Problem to solve:
Extract every line of the data below word for word, and leave the pictures out of your answer.

Records for locating described items:
○ ○ ○ ○ ○

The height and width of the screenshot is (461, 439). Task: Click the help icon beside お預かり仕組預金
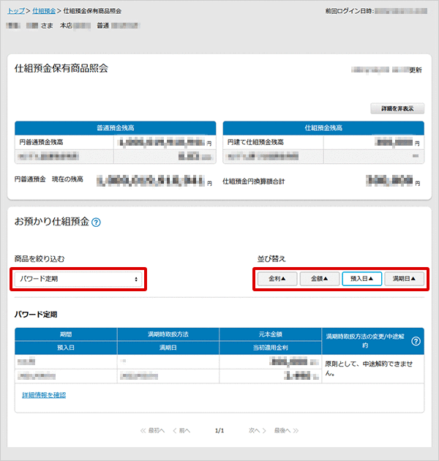point(97,222)
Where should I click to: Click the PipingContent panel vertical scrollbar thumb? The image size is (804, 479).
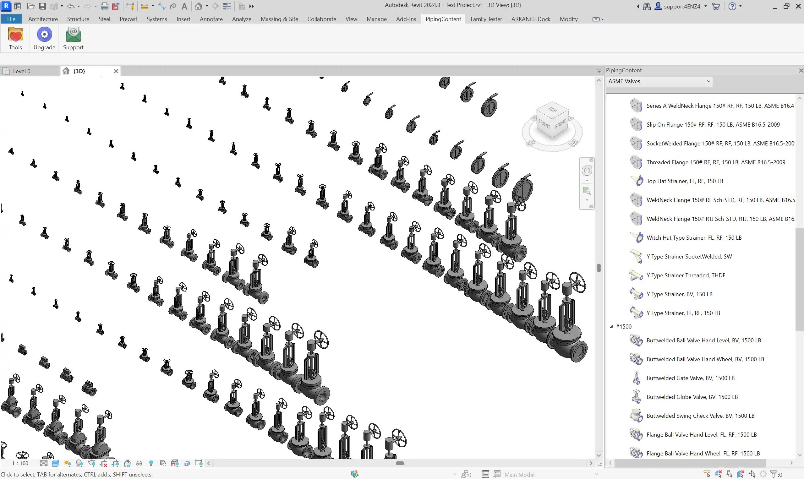(x=799, y=279)
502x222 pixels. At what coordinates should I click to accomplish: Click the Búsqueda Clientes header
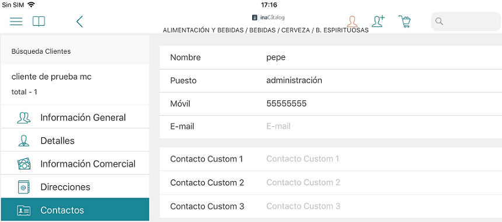tap(41, 51)
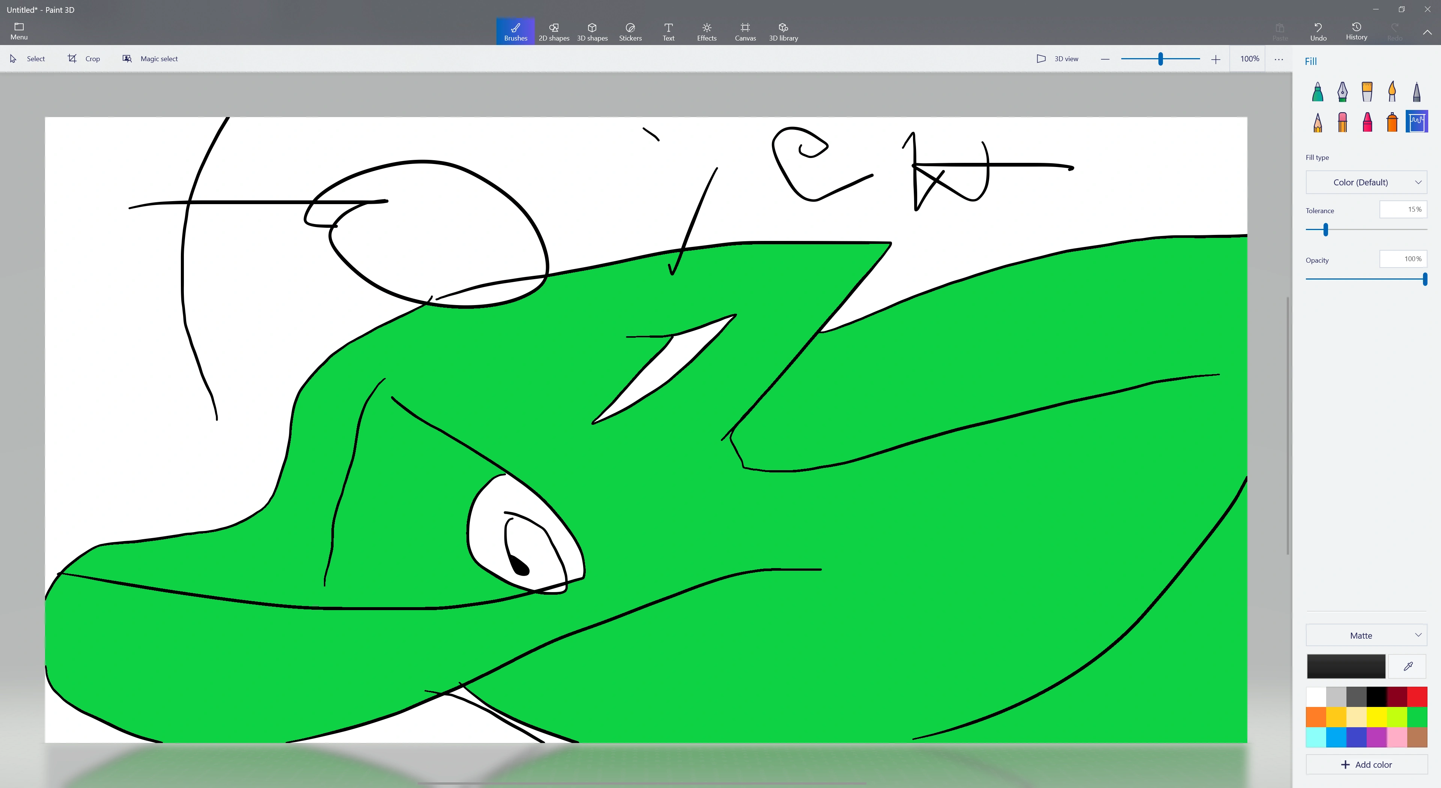
Task: Open the 2D shapes tab
Action: point(553,31)
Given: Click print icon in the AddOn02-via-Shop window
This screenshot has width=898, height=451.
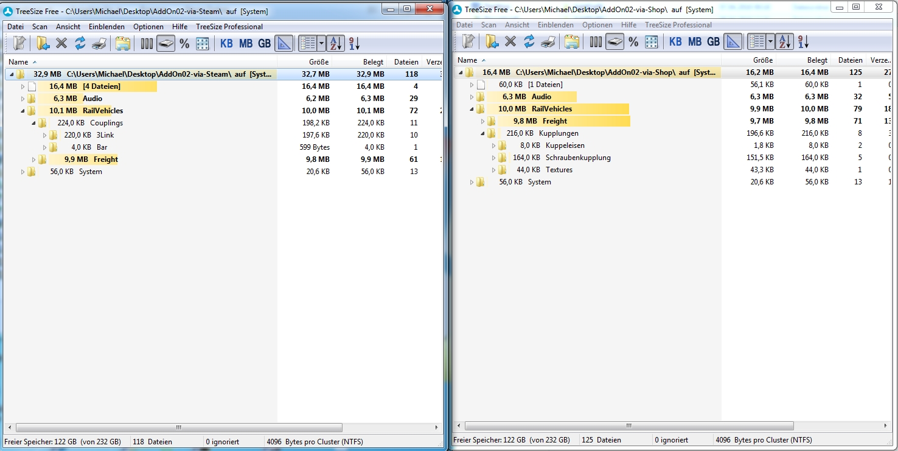Looking at the screenshot, I should (548, 41).
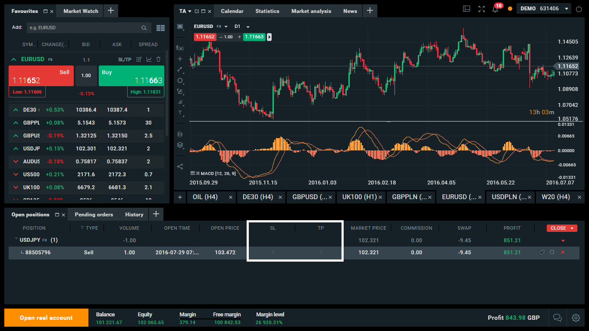The image size is (589, 331).
Task: Click the share chart icon
Action: pyautogui.click(x=180, y=166)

○ ○ ○ ○ ○

Reply:
The height and width of the screenshot is (461, 439). Task: Click the help icon beside お預かり仕組預金
point(97,222)
Where should I click to: Click the PipingContent panel vertical scrollbar thumb? The image size is (804, 479).
(x=799, y=279)
502x222 pixels. At what coordinates should I click to accomplish: Click the Búsqueda Clientes header
tap(41, 51)
Task: Open the 2D shapes tab
Action: point(553,31)
Given: Click print icon in the AddOn02-via-Shop window
This screenshot has width=898, height=451.
Looking at the screenshot, I should (548, 41).
The image size is (589, 331).
Task: Click the share chart icon
Action: pyautogui.click(x=180, y=166)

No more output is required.